(Pixel coordinate grounding data)
::::

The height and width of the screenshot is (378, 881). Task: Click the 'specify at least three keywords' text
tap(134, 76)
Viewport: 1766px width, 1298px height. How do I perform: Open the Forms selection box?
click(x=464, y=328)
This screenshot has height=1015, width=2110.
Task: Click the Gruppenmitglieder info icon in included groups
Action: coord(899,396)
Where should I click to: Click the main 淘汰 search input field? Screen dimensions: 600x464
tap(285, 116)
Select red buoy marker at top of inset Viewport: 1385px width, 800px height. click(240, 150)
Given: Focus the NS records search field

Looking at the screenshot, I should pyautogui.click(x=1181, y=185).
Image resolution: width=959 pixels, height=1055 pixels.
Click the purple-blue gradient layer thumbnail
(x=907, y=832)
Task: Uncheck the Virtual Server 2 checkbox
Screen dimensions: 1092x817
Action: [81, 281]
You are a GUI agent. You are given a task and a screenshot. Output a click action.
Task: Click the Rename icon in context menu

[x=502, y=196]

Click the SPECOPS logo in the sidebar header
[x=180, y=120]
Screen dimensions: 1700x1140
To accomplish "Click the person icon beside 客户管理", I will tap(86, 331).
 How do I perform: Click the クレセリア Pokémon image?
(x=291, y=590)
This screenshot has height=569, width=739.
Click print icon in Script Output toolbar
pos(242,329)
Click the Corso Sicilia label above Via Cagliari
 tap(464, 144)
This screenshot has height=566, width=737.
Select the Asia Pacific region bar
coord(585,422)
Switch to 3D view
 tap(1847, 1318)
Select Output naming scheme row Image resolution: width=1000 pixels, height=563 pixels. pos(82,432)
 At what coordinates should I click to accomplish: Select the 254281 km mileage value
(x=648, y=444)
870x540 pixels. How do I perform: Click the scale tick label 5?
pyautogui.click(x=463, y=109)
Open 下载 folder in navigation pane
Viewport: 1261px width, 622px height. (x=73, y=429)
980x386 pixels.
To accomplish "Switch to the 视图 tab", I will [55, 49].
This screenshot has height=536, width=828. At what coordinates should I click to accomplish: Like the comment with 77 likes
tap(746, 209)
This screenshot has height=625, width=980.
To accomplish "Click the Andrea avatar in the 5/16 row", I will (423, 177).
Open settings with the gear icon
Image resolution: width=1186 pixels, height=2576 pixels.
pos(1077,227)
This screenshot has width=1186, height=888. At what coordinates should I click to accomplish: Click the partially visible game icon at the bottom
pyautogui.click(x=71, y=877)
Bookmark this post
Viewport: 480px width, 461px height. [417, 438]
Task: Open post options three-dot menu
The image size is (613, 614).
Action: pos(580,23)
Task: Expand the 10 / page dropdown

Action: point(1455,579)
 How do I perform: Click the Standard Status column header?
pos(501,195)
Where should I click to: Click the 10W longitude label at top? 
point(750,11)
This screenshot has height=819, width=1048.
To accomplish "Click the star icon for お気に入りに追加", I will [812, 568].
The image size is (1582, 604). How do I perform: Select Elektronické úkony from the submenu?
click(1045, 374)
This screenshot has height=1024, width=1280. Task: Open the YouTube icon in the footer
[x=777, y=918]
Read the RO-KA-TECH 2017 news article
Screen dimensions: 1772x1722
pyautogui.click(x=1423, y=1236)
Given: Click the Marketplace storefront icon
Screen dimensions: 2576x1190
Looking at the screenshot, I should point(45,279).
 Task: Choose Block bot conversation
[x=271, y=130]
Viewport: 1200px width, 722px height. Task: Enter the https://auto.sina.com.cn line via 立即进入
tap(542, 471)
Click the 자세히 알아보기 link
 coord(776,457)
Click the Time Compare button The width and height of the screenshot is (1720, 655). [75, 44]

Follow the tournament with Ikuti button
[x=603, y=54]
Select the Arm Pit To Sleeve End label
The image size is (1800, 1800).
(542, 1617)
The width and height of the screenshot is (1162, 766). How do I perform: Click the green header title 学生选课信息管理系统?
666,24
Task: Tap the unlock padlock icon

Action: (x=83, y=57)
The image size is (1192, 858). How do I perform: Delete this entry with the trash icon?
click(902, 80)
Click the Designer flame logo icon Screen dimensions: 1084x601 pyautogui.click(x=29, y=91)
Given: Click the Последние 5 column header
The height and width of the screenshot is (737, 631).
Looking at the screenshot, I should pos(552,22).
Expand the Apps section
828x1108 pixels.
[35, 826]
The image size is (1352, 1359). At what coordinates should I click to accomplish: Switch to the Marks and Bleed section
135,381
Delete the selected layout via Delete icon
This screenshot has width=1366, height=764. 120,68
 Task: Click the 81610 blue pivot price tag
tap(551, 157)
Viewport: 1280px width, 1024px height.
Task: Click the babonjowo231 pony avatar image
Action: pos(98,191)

::::

Could you return exactly the stretch of the data above that starts at the line with "Task: Expand the 10 / page dropdown" and ends at the line with "Click the Time", both lines included?

Task: Expand the 10 / page dropdown

Action: point(1455,579)
 How do I perform: Click the Standard Status column header?
pos(501,195)
Where should I click to: Click the 10W longitude label at top? 
point(750,11)
This screenshot has height=819, width=1048.
To accomplish "Click the star icon for お気に入りに追加", I will [812, 568].
The image size is (1582, 604). How do I perform: Select Elektronické úkony from the submenu?
click(1045, 374)
This screenshot has height=1024, width=1280. Task: Open the YouTube icon in the footer
[x=777, y=918]
Read the RO-KA-TECH 2017 news article
Screen dimensions: 1772x1722
pyautogui.click(x=1423, y=1236)
Given: Click the Marketplace storefront icon
Screen dimensions: 2576x1190
Looking at the screenshot, I should point(45,279).
 Task: Choose Block bot conversation
[x=271, y=130]
Viewport: 1200px width, 722px height. Task: Enter the https://auto.sina.com.cn line via 立即进入
tap(542, 471)
Click the 자세히 알아보기 link
 coord(776,457)
Click the Time Compare button The width and height of the screenshot is (1720, 655). [75, 44]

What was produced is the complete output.